Load Balancing in OpenMP
CS 641 Lecture, Dr. Lawlor
Here's an application that sums up some data repeatedly. It takes about 0.1s to run.
enum {Nouter=10000,Ninner=10000};
int arr[Nouter];
int runloop(int i) {
int sum=0;
for (int j=0;j<Ninner;j++)
sum+=i^j;
return sum;
}
int foo(void) {
arr[0]=0;
for (unsigned int i=0;i<Nouter;i++) {
arr[i]=runloop(i);
}
return arr[0];
}
(Try this in NetRun now!)
Where do we put the #pragma omp? Well, putting it inside runloop
actually slows the program down, to 0.2s! The problem there is it
takes a parallel loop a certain amount of time to start the threads, so
you want the threads in the outermost loop if you can. Putting
the #pragma omp into foo's loop speeds us up by a little over 3x on
four cores, which is pretty good.
Here's a similar problem, but now the inner loop runs to i. In
serial, gives a 2x speedup. But now OpenMP only gives about a 2x
speedup on four cores--not very good!
enum {Nouter=10000,Ninner=10000};
int arr[Nouter];
int runloop(int i) {
int sum=0;
for (int j=0;j<i;j++)
sum+=i^j;
return sum;
}
int foo(void) {
arr[0]=0;
//#pragma omp parallel for
for (unsigned int i=0;i<Nouter;i++) {
arr[i]=runloop(i);
}
return arr[0];
}
(Try this in NetRun now!)
The problem is even worse with this program. Now OpenMP hardly helps at all!

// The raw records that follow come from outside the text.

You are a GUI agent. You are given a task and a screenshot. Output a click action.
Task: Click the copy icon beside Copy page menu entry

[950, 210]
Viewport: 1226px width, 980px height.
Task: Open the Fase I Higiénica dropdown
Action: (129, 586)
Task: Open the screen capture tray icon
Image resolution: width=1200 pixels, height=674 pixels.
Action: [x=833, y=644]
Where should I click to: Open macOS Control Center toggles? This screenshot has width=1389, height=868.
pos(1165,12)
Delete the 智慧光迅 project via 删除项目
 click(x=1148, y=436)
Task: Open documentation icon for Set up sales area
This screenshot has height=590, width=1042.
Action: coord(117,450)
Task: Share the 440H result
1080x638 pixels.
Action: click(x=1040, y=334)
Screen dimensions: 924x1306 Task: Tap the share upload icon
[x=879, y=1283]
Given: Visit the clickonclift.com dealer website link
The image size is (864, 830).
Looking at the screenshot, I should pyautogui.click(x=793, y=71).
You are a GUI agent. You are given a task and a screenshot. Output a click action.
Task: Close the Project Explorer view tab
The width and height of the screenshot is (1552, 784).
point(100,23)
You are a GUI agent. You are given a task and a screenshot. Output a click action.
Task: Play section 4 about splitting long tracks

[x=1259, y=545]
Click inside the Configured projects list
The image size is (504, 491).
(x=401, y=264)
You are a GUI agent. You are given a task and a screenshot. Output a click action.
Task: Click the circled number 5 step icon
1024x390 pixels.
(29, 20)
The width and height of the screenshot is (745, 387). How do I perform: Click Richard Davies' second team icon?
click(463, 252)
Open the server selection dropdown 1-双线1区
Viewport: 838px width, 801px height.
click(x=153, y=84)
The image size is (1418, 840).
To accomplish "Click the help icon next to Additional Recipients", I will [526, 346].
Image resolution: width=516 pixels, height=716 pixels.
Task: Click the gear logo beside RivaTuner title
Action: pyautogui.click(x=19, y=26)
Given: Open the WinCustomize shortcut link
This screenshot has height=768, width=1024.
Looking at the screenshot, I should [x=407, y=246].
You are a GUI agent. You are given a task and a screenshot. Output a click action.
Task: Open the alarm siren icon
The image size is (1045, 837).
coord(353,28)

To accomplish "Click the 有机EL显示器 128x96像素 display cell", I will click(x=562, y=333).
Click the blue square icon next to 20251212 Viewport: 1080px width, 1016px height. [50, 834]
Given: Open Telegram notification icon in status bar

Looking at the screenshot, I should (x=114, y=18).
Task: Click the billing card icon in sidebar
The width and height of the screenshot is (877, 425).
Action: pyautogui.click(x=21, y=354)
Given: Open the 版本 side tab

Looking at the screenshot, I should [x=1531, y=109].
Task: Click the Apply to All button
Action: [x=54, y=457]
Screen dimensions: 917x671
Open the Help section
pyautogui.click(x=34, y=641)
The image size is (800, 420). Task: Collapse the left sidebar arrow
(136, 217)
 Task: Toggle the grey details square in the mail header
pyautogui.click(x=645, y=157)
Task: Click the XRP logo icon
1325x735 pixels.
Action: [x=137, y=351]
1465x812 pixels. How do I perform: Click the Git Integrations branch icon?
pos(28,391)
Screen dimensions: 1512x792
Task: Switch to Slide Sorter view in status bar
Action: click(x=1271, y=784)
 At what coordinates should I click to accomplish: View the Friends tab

enum {Nouter=10000,Ninner=10000};
int arr[Nouter];
int runloop(int i) {
int sum=0;
int n=(int)(pow(i,4.0)/pow(Nouter,3.0));
for (int j=0;j<n;j++)
sum+=i^j;
return sum;
}
int foo(void) {
arr[0]=0;
//#pragma omp parallel for
for (unsigned int i=0;i<Nouter;i++) {
arr[i]=runloop(i);
}
return arr[0];
}
(Try this in NetRun now!)
The problem here is that the different iterations of the loop have
radically different costs: when i is small, n is very small; when i is
almost at the end, n gets huge. This means there's basically only
one thread doing work at a time! One fix is to interleave the
work (statically or dynamically), for example with a
"schedule(static,1)". In general,
time to run openMP loop = time to start threads + maximum time for any thread
The time to start threads depends on the platform, but it's typically a few dozen microseconds on modern implementations.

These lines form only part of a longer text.